** EXERCISE INSTRUCTIONS **
Go on with the forum thread about canning venison below, starting right after its last sentence.

# Canning Venison



## MossyMO (Feb 12, 2004)

My wife and I are looking for a good, tried and true recipe for canning venison. Hoping a Nodak Outdoors member may have a good one. Thanks in advance !!!


----------



## waterwolf (Oct 15, 2003)

> My wife and I are looking for a good, tried and true recipe for canning venison.


I use the same for both goose and venison.
Cube the meat.
add two slices of Jalepeno and one clove of garlic to jar and one small cube of beef boulion.
fill jar almost to the top with meat then cover meat with water.
pressure cook away.

I hope you like it.


----------



## tigerdog (Jan 24, 2008)

I just got a pressure canner/cooker about two weeks ago. Although I didn't get it for the purpose of canning game, I will likely give it a try on some.

Element and text location data
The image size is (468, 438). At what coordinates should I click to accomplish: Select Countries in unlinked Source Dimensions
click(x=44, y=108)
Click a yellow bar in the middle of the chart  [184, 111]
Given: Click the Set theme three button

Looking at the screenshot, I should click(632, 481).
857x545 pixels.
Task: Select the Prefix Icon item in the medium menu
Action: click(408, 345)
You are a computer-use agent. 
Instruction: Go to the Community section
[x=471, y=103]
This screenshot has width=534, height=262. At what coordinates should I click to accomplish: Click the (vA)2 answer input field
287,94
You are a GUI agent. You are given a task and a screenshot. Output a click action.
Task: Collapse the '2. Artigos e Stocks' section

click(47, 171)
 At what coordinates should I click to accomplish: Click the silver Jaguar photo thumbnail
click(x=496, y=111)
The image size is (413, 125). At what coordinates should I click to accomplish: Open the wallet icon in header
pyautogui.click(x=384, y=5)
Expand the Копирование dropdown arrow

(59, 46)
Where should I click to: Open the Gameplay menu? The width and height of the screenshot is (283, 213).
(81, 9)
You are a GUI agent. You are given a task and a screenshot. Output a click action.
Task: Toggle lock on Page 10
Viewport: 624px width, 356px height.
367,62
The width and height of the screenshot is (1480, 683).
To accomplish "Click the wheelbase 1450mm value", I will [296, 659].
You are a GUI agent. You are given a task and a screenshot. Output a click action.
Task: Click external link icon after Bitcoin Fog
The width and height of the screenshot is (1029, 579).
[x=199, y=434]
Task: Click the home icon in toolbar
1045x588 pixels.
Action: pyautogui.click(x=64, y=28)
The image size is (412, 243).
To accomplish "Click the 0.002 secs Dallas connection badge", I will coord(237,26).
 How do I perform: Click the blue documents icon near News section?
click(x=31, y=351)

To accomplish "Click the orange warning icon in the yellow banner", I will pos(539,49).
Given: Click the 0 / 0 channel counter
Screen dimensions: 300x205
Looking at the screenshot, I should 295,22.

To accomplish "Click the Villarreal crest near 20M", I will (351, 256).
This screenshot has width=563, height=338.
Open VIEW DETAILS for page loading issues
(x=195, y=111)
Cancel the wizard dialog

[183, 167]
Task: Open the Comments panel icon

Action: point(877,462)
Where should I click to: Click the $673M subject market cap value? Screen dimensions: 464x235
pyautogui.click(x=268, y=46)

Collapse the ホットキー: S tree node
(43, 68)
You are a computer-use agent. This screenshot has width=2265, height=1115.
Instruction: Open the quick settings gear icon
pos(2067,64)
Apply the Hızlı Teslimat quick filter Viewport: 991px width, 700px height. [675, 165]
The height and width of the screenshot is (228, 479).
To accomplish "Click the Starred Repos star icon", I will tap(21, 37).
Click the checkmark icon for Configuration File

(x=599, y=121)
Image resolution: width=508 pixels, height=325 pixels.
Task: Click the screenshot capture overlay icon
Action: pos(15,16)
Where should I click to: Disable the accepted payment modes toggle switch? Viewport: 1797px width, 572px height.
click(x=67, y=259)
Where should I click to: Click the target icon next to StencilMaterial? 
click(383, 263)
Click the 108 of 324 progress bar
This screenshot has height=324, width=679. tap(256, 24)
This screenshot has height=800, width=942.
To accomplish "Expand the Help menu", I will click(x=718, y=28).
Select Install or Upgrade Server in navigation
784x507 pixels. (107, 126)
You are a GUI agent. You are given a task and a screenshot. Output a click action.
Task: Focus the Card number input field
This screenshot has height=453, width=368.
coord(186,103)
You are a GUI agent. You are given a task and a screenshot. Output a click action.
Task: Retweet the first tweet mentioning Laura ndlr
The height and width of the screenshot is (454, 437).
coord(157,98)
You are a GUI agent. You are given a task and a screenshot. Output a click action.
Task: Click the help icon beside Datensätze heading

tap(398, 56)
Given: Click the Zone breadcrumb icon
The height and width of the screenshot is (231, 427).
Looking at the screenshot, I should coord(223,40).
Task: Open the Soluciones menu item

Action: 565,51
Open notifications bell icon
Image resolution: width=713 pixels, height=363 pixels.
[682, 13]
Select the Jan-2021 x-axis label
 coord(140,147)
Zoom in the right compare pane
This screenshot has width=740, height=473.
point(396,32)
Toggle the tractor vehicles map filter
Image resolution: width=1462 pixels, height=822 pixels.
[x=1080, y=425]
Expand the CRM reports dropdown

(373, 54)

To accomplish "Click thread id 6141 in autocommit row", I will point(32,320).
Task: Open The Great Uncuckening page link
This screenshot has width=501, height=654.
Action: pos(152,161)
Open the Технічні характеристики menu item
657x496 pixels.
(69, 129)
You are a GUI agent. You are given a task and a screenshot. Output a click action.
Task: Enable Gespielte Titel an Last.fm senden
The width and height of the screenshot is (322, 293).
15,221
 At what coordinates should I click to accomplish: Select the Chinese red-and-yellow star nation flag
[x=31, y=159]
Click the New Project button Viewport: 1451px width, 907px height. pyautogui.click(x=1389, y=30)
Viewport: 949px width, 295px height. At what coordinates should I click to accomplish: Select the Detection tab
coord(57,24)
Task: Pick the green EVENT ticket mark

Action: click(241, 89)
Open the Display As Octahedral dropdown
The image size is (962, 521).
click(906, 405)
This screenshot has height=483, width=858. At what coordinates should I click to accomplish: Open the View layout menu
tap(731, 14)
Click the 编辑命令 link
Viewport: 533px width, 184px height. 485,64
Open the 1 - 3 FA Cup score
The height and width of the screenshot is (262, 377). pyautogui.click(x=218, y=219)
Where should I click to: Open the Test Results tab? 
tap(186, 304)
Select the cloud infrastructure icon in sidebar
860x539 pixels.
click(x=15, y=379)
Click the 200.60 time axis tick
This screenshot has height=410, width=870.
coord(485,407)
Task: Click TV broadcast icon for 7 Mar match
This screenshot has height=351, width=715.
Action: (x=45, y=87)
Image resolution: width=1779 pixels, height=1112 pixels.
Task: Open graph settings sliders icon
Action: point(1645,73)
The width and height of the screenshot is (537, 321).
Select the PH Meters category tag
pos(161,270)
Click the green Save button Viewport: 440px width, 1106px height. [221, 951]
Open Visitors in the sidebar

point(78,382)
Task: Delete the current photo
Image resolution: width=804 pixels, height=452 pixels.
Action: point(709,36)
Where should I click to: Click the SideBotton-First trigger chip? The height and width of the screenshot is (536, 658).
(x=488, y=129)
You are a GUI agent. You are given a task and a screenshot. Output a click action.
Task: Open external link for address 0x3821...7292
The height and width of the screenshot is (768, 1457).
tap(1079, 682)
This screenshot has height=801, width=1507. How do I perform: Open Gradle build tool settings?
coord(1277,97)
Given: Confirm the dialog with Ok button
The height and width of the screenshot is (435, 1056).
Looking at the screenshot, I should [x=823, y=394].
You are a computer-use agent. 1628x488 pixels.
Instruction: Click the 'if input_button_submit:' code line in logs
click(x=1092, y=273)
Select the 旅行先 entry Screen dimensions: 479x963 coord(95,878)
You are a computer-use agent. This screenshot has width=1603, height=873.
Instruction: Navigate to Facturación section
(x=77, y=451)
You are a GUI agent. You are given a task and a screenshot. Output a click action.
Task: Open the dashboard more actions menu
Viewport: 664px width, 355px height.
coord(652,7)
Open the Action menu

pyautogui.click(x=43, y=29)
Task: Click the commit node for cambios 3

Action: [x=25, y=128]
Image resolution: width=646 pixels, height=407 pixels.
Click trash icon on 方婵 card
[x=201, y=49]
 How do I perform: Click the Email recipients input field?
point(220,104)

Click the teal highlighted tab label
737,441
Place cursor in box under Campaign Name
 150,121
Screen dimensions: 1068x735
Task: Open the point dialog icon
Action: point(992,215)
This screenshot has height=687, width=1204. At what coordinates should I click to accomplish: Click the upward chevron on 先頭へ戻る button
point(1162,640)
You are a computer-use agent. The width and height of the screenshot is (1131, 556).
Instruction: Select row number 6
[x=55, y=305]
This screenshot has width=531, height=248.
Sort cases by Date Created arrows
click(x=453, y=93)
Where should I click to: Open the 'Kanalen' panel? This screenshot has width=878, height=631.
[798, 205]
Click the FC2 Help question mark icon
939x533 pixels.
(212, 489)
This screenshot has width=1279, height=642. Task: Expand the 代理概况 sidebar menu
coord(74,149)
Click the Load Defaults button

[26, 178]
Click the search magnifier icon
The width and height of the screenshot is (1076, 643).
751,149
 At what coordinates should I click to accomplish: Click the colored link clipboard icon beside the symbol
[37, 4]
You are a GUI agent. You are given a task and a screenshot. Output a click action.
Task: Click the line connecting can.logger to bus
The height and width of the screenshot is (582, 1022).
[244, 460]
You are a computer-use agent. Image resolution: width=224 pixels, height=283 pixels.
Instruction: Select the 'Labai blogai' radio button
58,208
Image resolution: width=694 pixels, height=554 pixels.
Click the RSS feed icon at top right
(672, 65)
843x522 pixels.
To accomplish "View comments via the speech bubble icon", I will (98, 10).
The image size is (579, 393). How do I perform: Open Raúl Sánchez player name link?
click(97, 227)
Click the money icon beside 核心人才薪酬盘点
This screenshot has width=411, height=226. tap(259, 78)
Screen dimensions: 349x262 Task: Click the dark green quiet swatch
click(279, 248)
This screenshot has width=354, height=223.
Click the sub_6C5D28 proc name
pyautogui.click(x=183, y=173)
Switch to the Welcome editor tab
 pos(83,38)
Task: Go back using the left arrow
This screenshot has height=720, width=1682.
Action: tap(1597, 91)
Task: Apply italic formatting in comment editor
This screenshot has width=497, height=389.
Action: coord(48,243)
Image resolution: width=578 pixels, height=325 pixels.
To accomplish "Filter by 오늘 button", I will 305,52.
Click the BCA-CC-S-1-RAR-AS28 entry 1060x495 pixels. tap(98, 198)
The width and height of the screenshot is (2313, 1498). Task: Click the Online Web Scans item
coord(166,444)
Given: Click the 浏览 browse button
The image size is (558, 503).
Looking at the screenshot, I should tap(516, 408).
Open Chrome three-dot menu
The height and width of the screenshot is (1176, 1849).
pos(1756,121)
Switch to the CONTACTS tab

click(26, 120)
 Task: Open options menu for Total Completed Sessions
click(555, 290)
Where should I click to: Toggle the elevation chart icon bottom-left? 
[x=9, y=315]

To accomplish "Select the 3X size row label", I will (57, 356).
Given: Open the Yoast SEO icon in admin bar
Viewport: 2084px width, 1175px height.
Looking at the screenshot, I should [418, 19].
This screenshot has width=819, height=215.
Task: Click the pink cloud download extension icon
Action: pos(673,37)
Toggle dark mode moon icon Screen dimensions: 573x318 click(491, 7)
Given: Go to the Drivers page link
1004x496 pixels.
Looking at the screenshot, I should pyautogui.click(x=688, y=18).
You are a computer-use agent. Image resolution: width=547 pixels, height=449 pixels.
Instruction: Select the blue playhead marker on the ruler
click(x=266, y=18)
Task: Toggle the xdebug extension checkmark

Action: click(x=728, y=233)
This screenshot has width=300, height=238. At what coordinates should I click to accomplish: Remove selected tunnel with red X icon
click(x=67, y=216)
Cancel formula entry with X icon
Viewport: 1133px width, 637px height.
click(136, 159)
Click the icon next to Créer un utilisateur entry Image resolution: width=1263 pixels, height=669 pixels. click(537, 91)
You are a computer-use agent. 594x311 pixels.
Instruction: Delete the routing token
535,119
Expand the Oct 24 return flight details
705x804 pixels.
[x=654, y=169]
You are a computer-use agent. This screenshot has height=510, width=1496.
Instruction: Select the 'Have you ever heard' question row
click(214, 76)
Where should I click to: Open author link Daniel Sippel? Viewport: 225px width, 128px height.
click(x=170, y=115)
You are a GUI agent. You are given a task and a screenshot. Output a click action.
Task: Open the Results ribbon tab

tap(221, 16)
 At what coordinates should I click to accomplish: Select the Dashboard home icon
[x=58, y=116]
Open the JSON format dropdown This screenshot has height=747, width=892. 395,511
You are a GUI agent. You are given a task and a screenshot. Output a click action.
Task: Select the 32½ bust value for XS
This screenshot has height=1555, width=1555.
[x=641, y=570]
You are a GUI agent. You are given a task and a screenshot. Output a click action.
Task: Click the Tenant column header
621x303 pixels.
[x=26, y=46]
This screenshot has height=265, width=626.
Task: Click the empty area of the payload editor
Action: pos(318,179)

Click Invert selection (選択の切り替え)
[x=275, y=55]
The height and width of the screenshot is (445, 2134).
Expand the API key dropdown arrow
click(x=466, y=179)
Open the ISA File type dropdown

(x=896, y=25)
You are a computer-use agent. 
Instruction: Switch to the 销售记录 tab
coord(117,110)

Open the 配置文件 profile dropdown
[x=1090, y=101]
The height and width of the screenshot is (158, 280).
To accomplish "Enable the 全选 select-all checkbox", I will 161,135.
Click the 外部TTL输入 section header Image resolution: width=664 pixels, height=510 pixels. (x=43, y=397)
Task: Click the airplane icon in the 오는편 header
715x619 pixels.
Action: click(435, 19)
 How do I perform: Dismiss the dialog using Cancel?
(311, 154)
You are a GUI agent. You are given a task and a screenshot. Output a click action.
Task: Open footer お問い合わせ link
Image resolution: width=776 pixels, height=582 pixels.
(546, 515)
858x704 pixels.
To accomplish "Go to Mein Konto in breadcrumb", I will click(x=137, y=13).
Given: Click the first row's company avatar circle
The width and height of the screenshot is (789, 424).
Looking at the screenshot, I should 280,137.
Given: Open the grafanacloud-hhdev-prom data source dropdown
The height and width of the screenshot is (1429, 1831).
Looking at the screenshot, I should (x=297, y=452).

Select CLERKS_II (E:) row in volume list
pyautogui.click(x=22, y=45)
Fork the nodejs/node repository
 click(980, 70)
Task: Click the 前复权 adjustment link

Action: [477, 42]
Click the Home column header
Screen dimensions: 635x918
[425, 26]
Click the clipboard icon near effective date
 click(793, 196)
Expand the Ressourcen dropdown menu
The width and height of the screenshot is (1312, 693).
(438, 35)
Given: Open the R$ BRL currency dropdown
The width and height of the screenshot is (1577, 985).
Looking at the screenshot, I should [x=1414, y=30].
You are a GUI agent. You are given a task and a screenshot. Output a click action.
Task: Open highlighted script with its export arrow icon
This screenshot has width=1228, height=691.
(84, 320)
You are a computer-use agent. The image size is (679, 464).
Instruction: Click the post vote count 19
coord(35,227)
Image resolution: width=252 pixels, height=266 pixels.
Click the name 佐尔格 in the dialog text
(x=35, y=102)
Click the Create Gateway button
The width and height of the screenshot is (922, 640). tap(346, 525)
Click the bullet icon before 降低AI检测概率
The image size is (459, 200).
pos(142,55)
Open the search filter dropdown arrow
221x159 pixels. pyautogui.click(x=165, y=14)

** RESULT OF THE EXERCISE **
I've never had canned game. What do you do with it? (I'm guessing it's used in soups and stews.) How does the taste and texture compare with meat that is frozen and then cooked?


----------



## Kelly Hannan (Jan 9, 2007)

I put about 3 beef cubes, and pack the jar about 3/4 full. Put lid and ring on and set in canner, do not allow jars to touch, fill with water to top of jar ring. Cook at 15# for 1 hour. Allow canner to completely cool before removing lid. I have added a couple strips of bacon, slice of onion.

I open jar, heat on stove and spoon over noodles, mashed potatoes, or bread. Hmmm, Hmm Good.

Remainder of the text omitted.